PUBLIC attitudes to mental health have continued to improve since the Mental Welfare Commission for Scotland last interviewed acute patients across the country in 2012.

People are more aware of the importance of their own mental well-being, while stigma and workplace prejudice around mental health problems are in retreat, albeit too slowly.

The issue has moved sharply up the political agenda – 2012 was the year MPs Charles Walker and Kevan Jones made headlines for speaking about their mental health problems. Despite one in four people in the UK suffering from such issues, the pair were hailed for making historic speeches in the Commons about a “taboo” subject.

Promises of improved mental health provision featured heavily in the subsequent manifestos for Westminster and Holyrood, and are also a theme in next month’s council election.
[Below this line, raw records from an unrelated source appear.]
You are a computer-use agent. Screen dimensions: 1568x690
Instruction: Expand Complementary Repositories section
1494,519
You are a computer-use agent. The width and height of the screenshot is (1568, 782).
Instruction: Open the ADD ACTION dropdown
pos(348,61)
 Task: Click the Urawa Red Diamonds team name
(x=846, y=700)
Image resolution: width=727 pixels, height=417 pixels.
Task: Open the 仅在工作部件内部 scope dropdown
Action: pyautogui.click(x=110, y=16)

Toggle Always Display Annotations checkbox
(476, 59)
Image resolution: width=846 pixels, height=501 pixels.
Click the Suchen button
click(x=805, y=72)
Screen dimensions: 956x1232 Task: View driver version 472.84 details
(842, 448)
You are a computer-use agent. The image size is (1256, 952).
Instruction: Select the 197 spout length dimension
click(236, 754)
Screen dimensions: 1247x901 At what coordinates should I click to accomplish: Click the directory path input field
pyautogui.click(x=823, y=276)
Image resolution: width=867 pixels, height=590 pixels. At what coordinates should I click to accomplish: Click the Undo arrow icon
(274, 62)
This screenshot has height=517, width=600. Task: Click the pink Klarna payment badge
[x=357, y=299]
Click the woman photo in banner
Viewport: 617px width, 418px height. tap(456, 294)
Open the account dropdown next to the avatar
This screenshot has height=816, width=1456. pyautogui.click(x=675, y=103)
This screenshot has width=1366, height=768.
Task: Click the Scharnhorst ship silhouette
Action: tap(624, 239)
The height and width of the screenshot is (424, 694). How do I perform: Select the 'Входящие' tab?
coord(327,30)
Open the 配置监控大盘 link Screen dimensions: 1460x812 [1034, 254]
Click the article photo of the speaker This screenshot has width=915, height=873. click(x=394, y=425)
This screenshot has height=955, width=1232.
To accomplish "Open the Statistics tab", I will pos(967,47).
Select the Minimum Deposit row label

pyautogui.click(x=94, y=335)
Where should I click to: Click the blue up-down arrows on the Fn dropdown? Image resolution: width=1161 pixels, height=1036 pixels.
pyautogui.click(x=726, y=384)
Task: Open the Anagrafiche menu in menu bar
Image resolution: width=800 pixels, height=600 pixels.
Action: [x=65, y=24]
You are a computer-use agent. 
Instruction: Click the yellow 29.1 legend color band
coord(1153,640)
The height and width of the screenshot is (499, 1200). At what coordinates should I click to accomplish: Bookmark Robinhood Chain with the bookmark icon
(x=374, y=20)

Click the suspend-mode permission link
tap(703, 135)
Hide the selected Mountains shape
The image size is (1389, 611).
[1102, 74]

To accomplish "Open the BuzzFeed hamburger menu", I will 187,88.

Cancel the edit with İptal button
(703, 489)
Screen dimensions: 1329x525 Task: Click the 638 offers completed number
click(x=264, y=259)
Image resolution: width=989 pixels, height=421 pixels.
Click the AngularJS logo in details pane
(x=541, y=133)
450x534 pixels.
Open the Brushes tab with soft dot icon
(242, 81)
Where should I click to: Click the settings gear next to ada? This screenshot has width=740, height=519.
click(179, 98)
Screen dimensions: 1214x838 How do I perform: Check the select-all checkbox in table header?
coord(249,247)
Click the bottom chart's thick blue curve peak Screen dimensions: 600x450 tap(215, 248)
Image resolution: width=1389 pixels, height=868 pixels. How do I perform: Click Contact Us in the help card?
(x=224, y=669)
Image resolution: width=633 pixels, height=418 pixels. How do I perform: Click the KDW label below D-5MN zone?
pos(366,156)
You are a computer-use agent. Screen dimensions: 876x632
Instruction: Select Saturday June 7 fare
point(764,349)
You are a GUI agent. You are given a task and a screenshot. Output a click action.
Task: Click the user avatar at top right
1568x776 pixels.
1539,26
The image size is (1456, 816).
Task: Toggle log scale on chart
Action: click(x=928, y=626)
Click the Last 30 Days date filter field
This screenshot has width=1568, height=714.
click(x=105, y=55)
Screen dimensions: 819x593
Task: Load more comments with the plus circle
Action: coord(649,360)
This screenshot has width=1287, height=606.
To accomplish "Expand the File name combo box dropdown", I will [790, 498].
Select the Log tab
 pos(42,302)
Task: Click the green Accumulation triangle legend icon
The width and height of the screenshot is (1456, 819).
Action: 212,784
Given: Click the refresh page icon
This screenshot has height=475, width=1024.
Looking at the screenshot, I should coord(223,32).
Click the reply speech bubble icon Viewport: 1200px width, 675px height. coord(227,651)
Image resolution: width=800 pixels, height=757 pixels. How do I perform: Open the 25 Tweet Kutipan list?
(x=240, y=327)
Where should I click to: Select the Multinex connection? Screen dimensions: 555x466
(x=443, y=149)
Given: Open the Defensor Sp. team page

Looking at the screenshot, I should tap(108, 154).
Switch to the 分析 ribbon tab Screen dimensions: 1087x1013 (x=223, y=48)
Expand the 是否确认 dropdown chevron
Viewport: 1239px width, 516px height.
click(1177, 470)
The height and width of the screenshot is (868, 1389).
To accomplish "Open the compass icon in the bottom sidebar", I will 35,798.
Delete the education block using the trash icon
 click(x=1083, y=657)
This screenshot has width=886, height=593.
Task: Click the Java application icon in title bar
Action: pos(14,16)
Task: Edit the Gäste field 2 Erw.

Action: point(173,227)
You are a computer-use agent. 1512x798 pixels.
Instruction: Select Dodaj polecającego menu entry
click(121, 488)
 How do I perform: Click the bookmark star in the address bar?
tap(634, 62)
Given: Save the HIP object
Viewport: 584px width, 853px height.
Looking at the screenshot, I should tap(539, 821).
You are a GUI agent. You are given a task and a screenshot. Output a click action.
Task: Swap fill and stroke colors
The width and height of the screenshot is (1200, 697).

Last month, the Scottish Government published its 10-year strategy for mental health, pledging to spend an extra £300 million over five years, with an ambition to achieve “parity of esteem” in the way mental and physical illnesses are treated.

Against such a backdrop, the report today from the Commission into conditions on Scotland’s adult acute wards is doubly disturbing.

It is a thorough piece of work, based on reviews of the care given to 323 patients aged from 16 to 86 on 47 adult acute mental health wards run by 11 health boards.

The Commission found some welcome improvements since 2012, most notably in care planning, the physical state of wards, respectful staff, and the greater use of peer support workers who had their own experience of mental illness and recovery.

But it also found some patients were spending too long on mental health admission wards, particularly those with alcohol-related brain damage.

This group accounted for one in 20 patients, but one in seven of those staying longer than 200 days. More worrying still, there were high levels of fear about the safety – or lack of it – on wards.

One in five patients reported feeling unsafe at night, a deterioration on the 2012 figure, largely because of a lack of staff. A quarter of female patients on mixed wards also reported being distressed by “inappropriate sexual remarks” from male patients.

Remarkably, given general mixed sex wards were scrapped across the NHS in 2005, almost all the acute wards surveyed – 43 of the 47 – had beds occupied by both sexes.

That does not sound like the “parity of esteem” sought by the Scottish Government; it sounds like the dark days of mental health being treated as a Cinderella service.

As Alison Thomson, Executive Director (Nursing) at the Commission, says: “It was concerning to hear patients tell us they were worried about their own safety, particularly at night. This was a particular issue for women on mixed wards.”

The Government says its 10-year strategy, which does not even mention mixed sex wards, will involve putting “the right staff in the right place”. Today’s report highlights where NHS boards can make a long overdue start.